Birthdays… I don’t care if I never get another birthday card. It’s just a piece of card. Why get hot and bothered and panic about finding the perfect card in a card shop full of pushy people all looking for the perfect card. It didn’t matter what the words said, because they were written by someone else and didn’t come from his heart anyway. It’s pretentious. No more opening the card, reading it and then getting my reaction all wrong and putting up with him sulking all day.
I once stuck a poster on the kitchen cupboard that read “This house is clean enough to be healthy and untidy enough to be happy”. He didn’t approve but it stayed there.
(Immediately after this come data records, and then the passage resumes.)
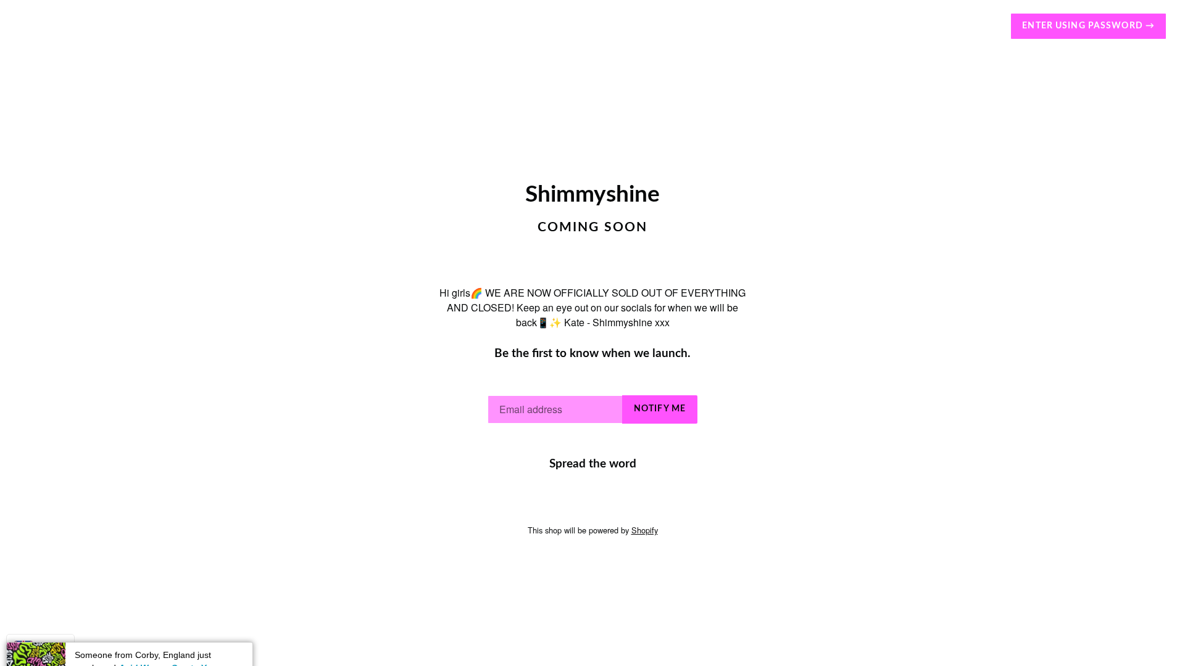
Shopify (644, 530)
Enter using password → (1088, 26)
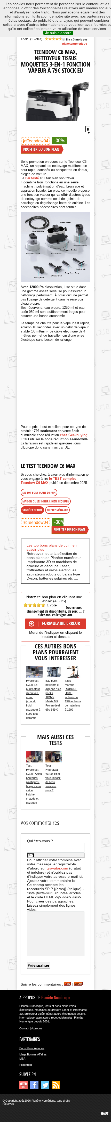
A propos (36, 1028)
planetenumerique (74, 43)
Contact (24, 1028)
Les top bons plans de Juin (39, 492)
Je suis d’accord (58, 33)
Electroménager (57, 510)
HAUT (104, 1113)
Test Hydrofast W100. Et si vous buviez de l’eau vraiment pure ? (53, 778)
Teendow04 (37, 141)
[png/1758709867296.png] (55, 247)
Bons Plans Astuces (31, 1048)
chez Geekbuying (74, 435)
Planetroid (25, 1064)
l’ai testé (32, 178)
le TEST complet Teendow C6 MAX (48, 481)
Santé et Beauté (32, 510)
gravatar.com (57, 868)
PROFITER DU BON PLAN (41, 149)
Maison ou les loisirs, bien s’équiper (45, 501)
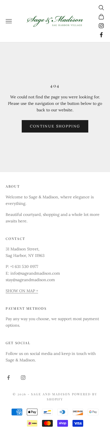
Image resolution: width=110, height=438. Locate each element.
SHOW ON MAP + (22, 290)
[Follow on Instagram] (101, 26)
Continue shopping (55, 126)
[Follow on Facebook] (101, 35)
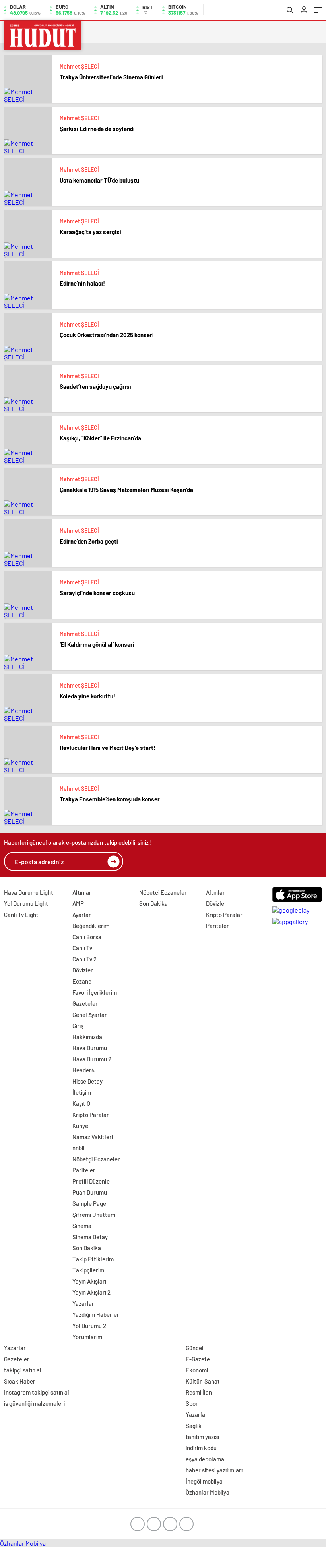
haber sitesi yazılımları (214, 1470)
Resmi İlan (199, 1392)
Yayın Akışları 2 (91, 1292)
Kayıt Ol (82, 1103)
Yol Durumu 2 (89, 1325)
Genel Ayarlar (89, 1014)
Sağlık (194, 1425)
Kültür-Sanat (203, 1381)
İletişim (81, 1092)
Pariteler (83, 1170)
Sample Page (89, 1203)
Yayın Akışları (89, 1281)
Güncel (195, 1347)
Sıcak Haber (19, 1381)
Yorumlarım (87, 1336)
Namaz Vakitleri (92, 1136)
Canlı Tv (82, 947)
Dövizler (82, 970)
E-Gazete (198, 1359)
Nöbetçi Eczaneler (96, 1159)
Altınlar (81, 892)
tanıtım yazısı (202, 1436)
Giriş (77, 1025)
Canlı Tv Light (21, 914)
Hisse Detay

It didn’t stop him moaning about the house never being tidy enough. My house still isn’t tidy enough, but now it isn’t tidy enough for me. But there is more to life than constantly tidying up after other people or being a boring nag, so I keep it to a tolerable level. I have found that the kids will eventually tidy on their own accord when they feel the need or when they are bored enough.
I am studying at college with a plan to become qualified enough to support my family myself. I plan to be independent. I have hope. I have a future. I no longer feel useless. I have a purpose. I found freedom. I couldn’t have done it without my family and friends or without the Freedom Programme.